» **THE TASK**
Return exactly the span of lines in the following data that opens with the line containing "Given: Open the" and closes with the line containing "Open email in". Include nothing else.

Stored records:

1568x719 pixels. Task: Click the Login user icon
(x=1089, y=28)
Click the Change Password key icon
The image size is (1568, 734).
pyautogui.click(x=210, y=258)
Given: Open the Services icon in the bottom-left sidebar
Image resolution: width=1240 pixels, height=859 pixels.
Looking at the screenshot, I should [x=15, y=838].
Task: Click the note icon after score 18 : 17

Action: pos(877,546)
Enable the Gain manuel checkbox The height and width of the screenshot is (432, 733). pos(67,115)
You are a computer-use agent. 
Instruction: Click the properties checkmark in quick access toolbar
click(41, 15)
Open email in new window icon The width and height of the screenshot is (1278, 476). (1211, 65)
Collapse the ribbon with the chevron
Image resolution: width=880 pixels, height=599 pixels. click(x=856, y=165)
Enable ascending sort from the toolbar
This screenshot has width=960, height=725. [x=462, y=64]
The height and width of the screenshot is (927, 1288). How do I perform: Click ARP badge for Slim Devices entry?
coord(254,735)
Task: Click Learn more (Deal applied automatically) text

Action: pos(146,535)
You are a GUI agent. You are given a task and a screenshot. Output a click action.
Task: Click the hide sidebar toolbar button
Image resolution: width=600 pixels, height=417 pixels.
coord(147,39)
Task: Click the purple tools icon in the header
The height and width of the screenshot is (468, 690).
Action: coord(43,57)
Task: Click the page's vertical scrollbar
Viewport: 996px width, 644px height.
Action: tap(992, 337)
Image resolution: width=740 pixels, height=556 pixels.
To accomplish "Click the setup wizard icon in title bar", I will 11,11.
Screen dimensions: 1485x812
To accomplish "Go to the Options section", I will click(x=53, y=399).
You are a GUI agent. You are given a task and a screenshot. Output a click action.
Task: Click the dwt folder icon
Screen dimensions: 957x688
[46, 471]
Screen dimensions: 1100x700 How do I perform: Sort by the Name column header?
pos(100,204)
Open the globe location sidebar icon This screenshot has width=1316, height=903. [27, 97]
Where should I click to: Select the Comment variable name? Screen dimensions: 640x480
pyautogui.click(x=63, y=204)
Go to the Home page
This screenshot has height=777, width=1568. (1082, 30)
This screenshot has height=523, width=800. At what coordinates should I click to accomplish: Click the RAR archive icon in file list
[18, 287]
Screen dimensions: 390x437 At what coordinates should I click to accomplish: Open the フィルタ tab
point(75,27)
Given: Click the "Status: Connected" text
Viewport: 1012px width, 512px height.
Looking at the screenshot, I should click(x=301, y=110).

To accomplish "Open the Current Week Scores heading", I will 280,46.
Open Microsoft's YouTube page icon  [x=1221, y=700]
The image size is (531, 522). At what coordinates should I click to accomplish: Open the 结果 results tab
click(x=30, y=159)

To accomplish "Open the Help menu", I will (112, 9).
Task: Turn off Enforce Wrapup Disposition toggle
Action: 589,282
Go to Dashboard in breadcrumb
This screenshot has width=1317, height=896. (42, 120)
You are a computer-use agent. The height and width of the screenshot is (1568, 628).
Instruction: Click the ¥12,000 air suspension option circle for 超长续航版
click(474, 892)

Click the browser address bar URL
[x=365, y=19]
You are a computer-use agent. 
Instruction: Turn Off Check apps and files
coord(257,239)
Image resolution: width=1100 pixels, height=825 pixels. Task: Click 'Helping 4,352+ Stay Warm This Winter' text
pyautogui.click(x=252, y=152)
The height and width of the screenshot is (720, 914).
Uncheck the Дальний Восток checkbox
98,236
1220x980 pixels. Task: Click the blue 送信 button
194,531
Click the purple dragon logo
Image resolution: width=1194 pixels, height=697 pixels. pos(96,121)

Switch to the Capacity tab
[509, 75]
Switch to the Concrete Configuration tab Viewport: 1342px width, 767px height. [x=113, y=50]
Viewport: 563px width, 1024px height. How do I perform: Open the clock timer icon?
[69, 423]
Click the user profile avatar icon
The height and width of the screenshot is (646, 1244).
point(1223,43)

» **SOLVED EXERCISE**
Given: Open the Services icon in the bottom-left sidebar
Image resolution: width=1240 pixels, height=859 pixels.
Looking at the screenshot, I should [x=15, y=838].
Task: Click the note icon after score 18 : 17

Action: pos(877,546)
Enable the Gain manuel checkbox The height and width of the screenshot is (432, 733). pos(67,115)
You are a computer-use agent. 
Instruction: Click the properties checkmark in quick access toolbar
click(41, 15)
Open email in new window icon The width and height of the screenshot is (1278, 476). (1211, 65)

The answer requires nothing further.